Nell'approssimarsi della stagione cova, in ogni allevatore si crea un innalzamento di adrenalina che provoca cambiamenti di umore accompagnato da frenesia e incertezze. Molteplici sono le cose da preparare nel giro di qualche mese tipo: selezionare le coppie che dovranno riprodursi, pulizie generali dell'allevamento, aumentare il regime alimentare, trovare la formula giusta del pastoncino da utilizzare nello svezzamento dei pullus, organizzare l'allungamento del fotoperiodo tramite appositi apparecchi chiamati nel gergo degli allevatori “ alba e tramonto” ecc.

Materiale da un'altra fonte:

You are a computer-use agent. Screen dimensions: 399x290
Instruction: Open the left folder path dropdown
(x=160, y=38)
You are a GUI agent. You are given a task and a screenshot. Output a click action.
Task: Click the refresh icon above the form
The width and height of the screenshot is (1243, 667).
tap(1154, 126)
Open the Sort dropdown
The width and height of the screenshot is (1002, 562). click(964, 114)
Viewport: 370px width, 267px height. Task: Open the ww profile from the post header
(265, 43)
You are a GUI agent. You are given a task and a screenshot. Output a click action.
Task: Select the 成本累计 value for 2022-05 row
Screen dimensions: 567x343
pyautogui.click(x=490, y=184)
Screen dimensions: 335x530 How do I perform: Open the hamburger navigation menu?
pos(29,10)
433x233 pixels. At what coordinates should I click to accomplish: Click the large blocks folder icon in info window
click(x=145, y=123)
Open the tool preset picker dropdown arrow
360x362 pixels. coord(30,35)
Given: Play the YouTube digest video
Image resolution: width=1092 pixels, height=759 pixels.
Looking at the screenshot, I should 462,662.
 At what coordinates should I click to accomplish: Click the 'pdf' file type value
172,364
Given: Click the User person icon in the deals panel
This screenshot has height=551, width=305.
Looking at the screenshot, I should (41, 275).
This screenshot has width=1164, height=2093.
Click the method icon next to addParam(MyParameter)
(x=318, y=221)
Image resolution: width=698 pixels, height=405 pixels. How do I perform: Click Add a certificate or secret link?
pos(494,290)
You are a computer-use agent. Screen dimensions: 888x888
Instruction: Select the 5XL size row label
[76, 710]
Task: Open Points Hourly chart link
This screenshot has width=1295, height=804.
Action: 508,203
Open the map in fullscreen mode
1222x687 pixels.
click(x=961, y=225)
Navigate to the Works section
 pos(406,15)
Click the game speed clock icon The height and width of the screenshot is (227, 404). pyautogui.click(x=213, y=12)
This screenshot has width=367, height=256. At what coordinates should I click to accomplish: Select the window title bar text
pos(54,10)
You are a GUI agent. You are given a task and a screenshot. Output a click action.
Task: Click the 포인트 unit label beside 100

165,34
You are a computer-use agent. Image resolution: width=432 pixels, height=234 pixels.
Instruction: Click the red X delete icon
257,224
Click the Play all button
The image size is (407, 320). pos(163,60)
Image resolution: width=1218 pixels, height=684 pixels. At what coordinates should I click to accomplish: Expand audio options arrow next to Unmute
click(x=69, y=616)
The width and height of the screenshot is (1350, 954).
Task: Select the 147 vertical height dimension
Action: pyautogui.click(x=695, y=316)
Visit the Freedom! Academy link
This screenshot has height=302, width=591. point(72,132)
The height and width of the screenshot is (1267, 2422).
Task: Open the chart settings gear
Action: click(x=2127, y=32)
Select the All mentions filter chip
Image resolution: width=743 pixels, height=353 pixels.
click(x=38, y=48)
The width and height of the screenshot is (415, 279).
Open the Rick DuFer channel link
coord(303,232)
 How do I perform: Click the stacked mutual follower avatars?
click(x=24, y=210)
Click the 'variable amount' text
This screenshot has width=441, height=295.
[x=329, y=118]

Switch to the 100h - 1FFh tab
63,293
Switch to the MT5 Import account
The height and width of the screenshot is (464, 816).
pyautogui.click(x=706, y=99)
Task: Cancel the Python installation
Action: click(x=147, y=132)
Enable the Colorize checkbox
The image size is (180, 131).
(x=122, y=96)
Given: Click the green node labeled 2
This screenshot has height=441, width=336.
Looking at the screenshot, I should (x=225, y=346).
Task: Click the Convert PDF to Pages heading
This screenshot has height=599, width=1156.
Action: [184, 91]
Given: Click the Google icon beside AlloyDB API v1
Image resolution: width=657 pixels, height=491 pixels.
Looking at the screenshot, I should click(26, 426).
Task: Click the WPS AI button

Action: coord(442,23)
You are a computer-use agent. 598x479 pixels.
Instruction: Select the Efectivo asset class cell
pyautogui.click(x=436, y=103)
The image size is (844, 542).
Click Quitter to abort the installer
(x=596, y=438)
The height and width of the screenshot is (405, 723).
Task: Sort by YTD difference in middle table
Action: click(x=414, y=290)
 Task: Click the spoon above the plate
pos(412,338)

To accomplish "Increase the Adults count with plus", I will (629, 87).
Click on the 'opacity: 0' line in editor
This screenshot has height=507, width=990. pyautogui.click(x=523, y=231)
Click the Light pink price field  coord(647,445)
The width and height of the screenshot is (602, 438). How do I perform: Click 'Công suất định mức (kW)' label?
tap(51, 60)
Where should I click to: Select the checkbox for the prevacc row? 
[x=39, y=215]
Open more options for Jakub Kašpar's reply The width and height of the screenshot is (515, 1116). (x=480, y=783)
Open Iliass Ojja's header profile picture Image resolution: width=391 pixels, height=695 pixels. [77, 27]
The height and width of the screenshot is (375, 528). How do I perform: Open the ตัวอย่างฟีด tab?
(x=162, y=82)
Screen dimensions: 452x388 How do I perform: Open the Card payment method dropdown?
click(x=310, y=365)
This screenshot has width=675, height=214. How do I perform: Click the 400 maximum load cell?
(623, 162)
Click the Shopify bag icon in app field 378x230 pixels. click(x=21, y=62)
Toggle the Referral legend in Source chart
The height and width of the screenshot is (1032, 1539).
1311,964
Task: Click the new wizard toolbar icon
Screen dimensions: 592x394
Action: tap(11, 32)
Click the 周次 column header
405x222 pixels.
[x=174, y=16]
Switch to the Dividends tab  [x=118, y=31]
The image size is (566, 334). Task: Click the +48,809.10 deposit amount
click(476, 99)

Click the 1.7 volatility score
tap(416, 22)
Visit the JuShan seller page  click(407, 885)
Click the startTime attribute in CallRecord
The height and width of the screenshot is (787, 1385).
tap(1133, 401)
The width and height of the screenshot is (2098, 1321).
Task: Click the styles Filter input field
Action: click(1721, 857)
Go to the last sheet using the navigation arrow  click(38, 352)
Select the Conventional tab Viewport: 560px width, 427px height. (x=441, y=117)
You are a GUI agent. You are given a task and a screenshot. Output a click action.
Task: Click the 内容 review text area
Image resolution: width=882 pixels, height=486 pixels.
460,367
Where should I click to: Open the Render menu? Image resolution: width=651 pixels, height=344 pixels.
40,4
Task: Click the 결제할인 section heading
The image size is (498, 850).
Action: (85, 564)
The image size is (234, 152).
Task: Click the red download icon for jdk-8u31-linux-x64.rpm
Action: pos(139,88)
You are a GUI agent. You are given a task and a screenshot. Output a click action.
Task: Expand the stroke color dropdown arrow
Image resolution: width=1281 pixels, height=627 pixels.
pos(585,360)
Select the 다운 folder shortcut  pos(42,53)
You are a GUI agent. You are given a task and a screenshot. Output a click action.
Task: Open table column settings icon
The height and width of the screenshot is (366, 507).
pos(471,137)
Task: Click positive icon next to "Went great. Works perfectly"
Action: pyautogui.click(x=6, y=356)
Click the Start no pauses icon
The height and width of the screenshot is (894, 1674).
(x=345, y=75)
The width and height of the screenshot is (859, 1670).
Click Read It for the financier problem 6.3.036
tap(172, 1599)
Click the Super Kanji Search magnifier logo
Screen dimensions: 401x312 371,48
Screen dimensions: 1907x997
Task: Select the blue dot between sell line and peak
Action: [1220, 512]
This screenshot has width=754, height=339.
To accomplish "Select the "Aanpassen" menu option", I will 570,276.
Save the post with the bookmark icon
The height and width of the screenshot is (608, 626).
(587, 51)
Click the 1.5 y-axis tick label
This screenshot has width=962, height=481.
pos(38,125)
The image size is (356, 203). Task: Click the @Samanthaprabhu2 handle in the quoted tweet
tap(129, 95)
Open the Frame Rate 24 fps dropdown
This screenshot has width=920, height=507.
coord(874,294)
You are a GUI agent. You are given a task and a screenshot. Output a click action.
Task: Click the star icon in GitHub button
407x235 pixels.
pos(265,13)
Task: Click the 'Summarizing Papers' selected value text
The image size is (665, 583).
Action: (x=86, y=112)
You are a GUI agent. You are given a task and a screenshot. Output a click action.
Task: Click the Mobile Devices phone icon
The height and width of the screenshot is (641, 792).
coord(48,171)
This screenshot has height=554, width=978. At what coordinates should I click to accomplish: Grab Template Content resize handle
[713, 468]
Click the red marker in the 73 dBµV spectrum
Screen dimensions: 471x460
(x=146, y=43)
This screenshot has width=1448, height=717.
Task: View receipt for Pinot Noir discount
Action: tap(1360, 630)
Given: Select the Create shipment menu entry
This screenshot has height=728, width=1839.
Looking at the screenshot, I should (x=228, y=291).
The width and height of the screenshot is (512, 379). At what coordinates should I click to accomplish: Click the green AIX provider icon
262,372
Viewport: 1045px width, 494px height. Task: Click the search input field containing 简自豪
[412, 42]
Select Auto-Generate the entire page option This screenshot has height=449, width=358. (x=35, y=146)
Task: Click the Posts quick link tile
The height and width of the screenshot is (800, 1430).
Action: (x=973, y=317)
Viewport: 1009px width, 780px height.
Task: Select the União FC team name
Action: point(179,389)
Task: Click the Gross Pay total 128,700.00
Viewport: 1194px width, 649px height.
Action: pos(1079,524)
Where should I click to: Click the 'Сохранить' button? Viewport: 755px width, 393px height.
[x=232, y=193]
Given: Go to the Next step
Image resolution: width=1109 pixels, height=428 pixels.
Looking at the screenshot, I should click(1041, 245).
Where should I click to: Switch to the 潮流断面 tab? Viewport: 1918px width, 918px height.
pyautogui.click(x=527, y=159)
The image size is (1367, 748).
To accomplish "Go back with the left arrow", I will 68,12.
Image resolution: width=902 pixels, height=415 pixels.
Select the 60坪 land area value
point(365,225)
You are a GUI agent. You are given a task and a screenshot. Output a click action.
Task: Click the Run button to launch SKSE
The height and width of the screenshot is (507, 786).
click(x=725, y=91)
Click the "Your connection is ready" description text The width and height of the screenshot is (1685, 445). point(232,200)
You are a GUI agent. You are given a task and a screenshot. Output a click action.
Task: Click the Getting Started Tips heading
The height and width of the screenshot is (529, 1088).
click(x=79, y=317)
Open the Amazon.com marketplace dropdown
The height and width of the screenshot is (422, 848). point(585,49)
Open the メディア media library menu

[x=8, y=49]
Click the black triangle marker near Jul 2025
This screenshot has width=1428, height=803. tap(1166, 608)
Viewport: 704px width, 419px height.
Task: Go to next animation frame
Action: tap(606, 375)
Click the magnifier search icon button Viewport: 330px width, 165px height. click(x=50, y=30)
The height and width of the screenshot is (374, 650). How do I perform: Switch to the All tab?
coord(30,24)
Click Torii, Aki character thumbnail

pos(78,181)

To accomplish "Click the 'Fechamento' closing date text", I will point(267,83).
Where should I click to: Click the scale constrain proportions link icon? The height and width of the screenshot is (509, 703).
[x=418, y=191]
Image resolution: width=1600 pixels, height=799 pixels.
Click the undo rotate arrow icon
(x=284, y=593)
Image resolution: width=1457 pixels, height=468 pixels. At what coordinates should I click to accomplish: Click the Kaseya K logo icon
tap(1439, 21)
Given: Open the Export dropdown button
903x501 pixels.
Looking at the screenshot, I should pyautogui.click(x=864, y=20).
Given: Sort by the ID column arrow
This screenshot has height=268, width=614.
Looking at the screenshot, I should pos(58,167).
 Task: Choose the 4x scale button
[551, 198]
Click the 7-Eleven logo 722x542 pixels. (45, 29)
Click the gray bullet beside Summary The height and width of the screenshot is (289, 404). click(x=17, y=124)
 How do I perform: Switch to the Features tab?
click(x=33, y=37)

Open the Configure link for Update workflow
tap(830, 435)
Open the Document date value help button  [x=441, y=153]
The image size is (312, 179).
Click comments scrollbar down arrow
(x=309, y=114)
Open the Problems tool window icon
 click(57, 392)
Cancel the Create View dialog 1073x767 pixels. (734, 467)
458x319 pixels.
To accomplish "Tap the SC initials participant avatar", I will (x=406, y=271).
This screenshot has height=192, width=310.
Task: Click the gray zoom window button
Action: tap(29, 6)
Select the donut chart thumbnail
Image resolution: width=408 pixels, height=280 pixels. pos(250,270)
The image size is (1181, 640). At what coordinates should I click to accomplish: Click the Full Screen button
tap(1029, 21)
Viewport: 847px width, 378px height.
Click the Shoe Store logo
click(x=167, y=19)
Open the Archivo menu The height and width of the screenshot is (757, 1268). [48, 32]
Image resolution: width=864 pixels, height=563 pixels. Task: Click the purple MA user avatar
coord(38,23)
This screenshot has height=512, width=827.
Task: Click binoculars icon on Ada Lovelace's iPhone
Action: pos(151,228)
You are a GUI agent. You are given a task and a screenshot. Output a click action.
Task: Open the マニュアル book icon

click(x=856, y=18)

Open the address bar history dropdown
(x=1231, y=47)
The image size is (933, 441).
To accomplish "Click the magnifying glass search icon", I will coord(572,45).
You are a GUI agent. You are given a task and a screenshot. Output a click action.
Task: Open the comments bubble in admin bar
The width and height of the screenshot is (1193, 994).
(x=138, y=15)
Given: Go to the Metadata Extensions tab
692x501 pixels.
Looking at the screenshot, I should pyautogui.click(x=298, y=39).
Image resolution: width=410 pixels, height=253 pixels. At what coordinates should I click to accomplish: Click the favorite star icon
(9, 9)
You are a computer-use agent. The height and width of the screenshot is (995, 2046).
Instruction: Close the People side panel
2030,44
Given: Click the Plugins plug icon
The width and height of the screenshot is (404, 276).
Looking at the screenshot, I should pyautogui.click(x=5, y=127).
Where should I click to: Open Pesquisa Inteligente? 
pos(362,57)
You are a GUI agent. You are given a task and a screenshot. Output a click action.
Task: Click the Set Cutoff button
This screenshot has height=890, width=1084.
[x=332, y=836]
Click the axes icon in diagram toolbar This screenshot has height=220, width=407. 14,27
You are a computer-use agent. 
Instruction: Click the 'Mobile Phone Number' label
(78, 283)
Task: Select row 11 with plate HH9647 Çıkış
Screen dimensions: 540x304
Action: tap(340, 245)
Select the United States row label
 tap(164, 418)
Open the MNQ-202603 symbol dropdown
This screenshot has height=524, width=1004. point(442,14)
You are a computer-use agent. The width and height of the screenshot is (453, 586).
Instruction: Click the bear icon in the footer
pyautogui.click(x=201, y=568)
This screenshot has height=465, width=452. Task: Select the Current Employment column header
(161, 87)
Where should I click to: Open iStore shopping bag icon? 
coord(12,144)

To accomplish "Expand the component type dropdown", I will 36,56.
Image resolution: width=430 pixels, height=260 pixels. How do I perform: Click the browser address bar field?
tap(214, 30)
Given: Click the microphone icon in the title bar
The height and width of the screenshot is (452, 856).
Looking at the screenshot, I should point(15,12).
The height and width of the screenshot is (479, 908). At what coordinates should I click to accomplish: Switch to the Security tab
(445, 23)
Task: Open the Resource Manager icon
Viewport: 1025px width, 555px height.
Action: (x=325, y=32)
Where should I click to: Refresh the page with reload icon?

Questo per quando riguarda la preparazione del locale e le coppie. Poi subentrano le prime incertezze tipo: saranno fecondi i maschi, deporranno tutte le femmine, imbeccheranno, in ultimo il pensiero più ricorrente: farò una cura precova con un antibiotico ad ampio spettro?Purtroppo in molte occasioni ho sentito e visto fare queste cure empiriche chiamate precova che secondo me non sortiscono nessun effetto preventivo anzi indeboliscono le femmine nel momento in cui si preparano ad affrontare una fase molto stressante.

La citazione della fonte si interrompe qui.